In 2011, the U.S. shipped $8.3 billion worth of goods to Russia. Factoring in services such as finance, tourism, and health care, the U.S. did about $11 billion of business in Russia in 2011. According to a report by Anders Aslund, a senior fellow at the Peterson Institute for International Economics, that amount could double over the next five years. Aslund sees Russia increasing its already healthy appetite for American goods, such as pork, poultry, and advanced machinery, which could translate into strong revenue growth for such companies as Tyson Foods, Boeing, and General Electric.

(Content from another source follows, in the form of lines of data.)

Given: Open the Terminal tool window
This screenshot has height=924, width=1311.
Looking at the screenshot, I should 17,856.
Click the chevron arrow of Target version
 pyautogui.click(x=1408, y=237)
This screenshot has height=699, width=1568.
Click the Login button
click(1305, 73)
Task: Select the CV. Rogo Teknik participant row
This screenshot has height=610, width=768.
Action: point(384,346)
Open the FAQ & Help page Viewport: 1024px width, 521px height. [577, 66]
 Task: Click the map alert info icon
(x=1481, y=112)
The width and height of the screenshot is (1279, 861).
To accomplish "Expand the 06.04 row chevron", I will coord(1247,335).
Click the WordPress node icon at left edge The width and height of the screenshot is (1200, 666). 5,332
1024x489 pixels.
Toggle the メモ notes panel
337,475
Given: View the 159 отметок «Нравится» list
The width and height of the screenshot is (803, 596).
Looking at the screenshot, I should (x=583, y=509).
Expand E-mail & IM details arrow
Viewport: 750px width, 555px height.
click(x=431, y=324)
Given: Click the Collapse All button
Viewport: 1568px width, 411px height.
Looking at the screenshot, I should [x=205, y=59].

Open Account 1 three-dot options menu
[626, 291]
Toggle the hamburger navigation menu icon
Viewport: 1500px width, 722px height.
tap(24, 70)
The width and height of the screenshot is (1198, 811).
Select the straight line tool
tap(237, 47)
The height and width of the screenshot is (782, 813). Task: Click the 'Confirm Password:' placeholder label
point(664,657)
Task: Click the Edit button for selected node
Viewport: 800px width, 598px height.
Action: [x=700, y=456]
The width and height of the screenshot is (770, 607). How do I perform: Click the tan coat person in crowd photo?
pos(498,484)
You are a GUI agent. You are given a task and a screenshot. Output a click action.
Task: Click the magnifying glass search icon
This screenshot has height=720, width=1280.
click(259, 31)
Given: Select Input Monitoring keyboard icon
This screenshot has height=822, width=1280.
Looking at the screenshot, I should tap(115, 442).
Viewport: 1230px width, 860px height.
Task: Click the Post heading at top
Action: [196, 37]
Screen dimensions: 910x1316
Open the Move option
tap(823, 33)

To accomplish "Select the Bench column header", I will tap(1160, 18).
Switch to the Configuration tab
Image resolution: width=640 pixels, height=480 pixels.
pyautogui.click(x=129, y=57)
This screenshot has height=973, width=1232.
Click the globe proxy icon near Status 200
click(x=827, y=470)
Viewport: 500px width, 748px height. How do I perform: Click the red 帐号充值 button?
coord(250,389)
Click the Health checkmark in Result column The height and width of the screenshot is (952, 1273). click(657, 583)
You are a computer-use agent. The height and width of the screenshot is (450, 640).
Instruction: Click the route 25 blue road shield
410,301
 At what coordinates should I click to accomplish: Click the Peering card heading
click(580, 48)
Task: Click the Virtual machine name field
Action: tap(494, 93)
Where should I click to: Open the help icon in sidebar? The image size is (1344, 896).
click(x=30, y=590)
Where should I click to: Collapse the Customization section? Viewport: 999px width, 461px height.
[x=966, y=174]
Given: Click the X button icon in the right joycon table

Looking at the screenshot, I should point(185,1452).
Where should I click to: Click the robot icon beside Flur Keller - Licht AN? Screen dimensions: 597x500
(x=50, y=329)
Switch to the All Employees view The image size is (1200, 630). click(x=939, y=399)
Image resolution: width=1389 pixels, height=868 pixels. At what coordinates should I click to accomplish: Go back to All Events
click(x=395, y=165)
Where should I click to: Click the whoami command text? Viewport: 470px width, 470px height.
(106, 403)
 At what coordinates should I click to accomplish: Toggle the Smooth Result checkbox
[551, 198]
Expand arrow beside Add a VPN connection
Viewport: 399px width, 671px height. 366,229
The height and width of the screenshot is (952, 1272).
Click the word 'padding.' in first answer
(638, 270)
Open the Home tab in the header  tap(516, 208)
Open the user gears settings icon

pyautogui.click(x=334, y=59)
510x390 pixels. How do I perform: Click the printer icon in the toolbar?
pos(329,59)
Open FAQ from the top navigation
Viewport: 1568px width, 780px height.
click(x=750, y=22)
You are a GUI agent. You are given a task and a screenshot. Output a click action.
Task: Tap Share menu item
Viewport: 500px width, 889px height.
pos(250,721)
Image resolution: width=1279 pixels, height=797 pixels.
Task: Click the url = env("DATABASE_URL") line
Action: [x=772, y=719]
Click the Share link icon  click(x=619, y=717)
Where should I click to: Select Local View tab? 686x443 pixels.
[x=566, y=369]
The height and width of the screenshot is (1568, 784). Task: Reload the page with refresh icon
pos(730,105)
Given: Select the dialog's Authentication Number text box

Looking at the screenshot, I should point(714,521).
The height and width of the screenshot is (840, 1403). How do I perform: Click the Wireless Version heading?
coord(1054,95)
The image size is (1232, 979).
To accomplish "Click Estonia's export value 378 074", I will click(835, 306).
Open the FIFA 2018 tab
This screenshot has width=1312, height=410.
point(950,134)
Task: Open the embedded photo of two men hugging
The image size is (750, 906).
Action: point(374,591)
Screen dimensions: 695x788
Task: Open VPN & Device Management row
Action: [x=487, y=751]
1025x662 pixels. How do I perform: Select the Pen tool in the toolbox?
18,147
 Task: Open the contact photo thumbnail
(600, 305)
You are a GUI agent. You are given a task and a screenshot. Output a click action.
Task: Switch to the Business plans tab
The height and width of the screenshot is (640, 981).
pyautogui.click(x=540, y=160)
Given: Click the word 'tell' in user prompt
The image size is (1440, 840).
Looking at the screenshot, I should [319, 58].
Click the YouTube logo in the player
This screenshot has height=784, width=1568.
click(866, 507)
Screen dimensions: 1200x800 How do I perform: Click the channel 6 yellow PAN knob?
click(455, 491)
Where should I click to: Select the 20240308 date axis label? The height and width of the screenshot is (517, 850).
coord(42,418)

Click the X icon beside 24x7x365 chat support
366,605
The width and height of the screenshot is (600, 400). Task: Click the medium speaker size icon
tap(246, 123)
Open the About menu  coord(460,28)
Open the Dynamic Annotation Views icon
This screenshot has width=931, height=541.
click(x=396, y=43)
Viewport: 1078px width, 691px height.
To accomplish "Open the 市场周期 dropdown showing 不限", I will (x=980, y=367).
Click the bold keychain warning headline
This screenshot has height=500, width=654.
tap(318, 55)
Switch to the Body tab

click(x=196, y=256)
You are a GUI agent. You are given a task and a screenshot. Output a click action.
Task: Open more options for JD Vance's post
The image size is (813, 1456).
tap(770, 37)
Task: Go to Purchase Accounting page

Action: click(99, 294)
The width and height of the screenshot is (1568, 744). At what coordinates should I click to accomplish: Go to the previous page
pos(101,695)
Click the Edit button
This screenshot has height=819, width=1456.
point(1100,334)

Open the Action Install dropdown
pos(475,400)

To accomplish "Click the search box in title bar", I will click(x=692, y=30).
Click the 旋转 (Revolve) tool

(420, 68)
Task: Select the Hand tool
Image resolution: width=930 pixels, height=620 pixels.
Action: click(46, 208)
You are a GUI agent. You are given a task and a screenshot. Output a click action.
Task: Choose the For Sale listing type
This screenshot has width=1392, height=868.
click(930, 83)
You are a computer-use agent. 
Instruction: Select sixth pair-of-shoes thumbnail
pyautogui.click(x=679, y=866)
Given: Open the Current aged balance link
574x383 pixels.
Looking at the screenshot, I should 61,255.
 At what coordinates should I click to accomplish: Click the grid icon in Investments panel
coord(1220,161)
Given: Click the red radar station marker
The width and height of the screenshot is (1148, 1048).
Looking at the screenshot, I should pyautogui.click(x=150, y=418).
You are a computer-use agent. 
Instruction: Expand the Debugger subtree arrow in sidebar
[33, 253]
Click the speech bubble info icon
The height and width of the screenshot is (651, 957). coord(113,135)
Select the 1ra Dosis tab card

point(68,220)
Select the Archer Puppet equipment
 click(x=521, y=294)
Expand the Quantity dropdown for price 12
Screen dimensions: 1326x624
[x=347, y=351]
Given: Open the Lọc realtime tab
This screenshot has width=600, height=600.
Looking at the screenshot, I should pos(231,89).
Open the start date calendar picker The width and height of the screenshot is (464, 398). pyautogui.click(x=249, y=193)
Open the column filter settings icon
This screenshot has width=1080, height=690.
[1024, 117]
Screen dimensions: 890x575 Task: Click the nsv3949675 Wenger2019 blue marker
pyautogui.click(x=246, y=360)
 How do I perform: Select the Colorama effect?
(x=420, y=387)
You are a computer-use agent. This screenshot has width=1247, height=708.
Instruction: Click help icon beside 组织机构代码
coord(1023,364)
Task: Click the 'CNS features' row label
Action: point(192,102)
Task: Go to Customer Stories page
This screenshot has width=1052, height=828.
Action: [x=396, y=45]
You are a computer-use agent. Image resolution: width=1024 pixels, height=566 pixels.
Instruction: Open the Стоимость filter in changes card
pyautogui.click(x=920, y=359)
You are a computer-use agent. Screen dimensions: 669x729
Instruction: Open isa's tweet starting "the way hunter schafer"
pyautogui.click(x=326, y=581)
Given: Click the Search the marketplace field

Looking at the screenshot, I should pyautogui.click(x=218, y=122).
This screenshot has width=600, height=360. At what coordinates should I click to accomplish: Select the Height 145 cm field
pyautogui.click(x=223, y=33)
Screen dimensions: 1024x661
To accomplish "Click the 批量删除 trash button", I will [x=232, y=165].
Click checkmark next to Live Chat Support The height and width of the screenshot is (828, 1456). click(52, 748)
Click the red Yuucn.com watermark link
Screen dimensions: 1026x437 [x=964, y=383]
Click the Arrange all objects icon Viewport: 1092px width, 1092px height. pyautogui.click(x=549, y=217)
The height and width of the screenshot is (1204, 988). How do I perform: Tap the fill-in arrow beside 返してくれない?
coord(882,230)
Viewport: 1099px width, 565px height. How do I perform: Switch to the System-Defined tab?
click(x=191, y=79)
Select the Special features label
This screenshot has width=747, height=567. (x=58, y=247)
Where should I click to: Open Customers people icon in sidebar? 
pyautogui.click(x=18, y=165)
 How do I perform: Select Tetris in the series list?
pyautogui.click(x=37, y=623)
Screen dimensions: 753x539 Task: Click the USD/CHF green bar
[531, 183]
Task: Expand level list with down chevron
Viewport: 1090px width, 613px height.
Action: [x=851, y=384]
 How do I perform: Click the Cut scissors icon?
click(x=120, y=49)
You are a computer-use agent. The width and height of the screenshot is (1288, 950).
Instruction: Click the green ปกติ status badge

This is all predicated, however, on the U.S. Congress permanently scrapping a piece of Cold War legislation called the Jackson-Vanik amendment, which denies normal trade relations with Russia. That probably won’t happen until after the November election, possibly in the lame duck session that follows. Until then, U.S. companies will be subject to higher tariffs in Russia than European and Asian manufacturers. “It certainly gives them a head start, but it should only be temporary,” says Charles Kupchan, a senior fellow at the Council on Foreign Relations.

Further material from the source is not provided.